Starting next week, Philadelphia will have one of the toughest laws governing how and when employers can run criminal history checks on job applicants.
An ordinance amending the city’s 2011 “ban the box” bill will take effect on March 14. Aside from broadening the law’s reach to all employers (the prior version only applied to those with 10 or more workers), the amendments strengthen a number of key provisions.
Per the ordinance, employers will only be able to conduct background checks after extending an offer of employment—and that check will be limited to the last seven years. If a prior conviction is found, candidates cannot be disqualified automatically. Instead, employers will be required to find a link between the role and the conviction and assess whether it “bears such relationship to the employment sought that [one could] reasonably conclude that the applicant would present an unacceptable risk.” The Philadelphia Commission on Human Relations (PCHR) is tasked with investigating reported violations and levying fines up to $2,000 for each one.
The ordinance also requires that city employers conspicuously display a PCHR-issued summary of the law in their office. At press time, the commission had not yet published the mandatory poster.

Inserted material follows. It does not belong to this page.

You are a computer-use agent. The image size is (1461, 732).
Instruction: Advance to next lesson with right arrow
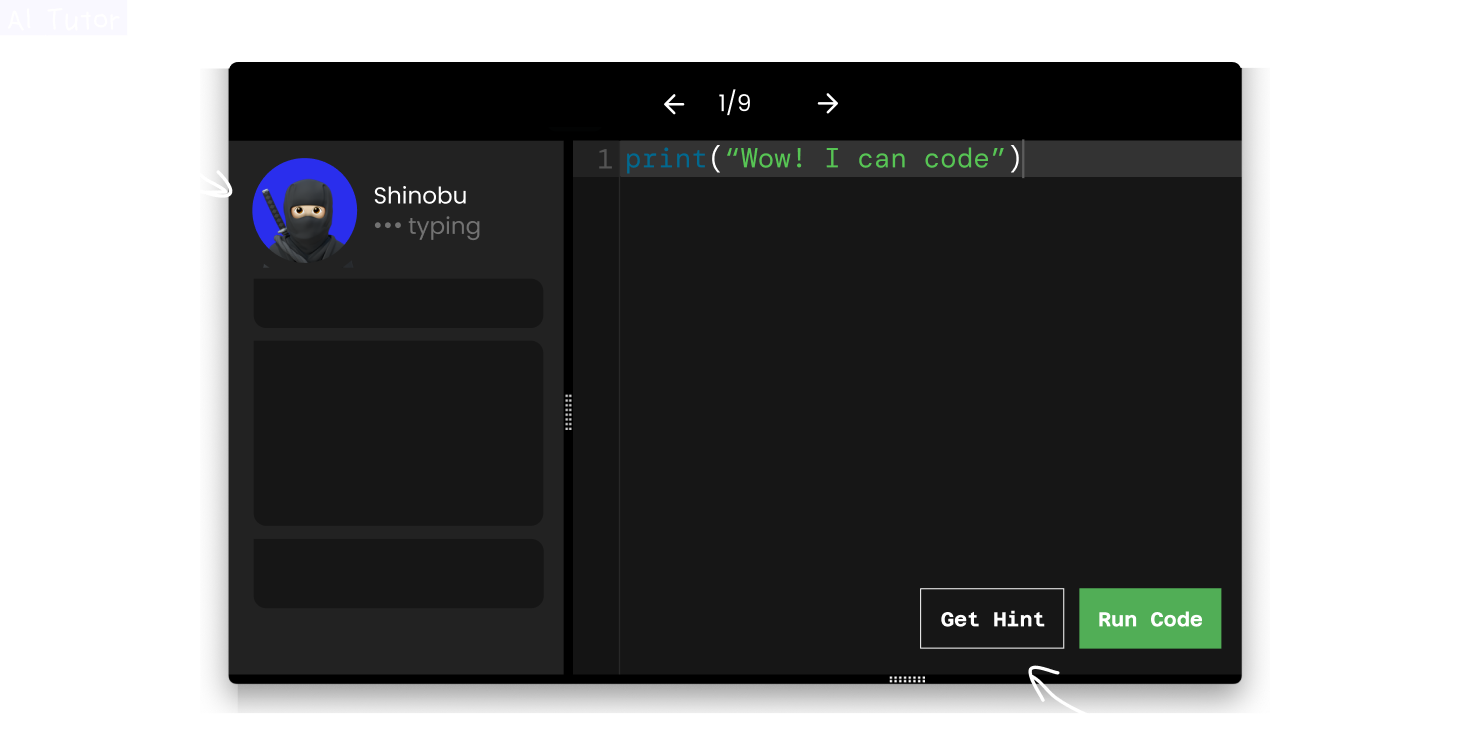827,104
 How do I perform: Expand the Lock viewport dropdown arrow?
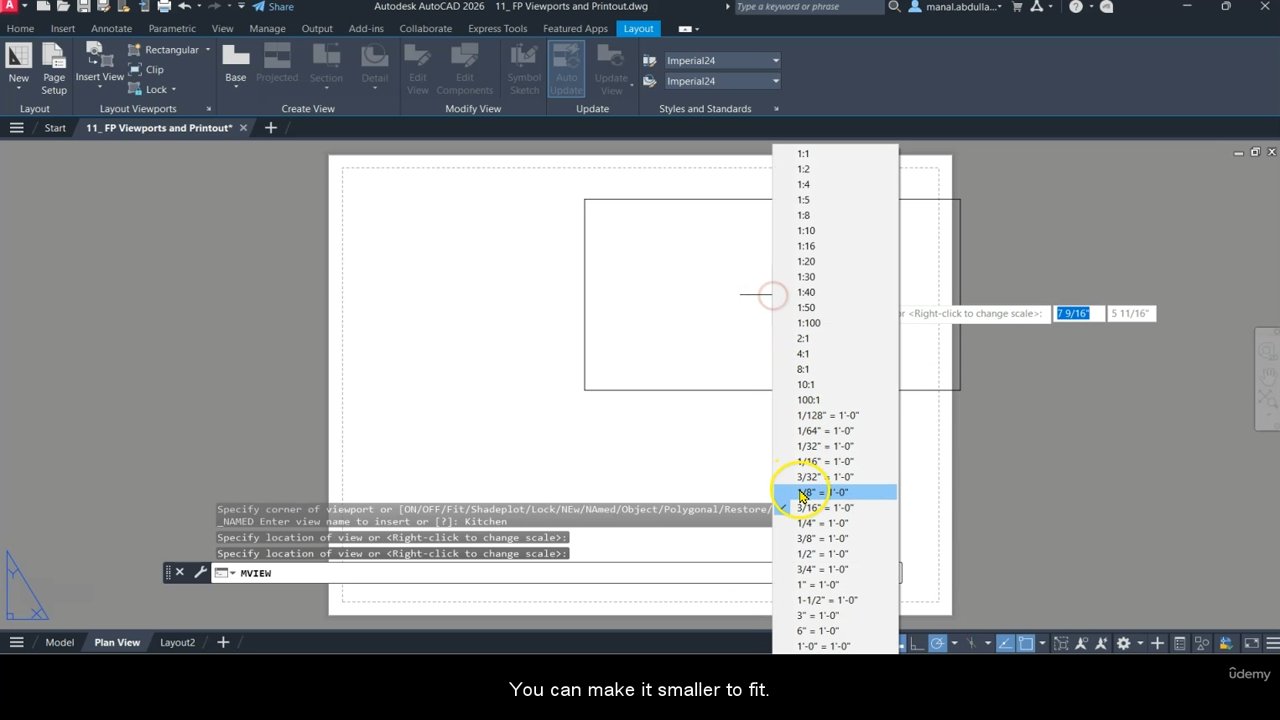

Philadelphia’s renewed focus on background checks is in line with national trends. There are currently 19 states and over 100 city governments with ban the box laws on the books. In Pennsylvania, the cities of Lancaster and Pittsburgh also have laws limiting background checks. Bethlehem is poised to join that list later this month.
Ban the box regulations vary widely. It is recommended that employers, particularly those with workers in multiple cities and states, acquaint themselves with their local laws. As a safeguard, Philadelphia employers should educate interviewers on the new ordinance’s requirements.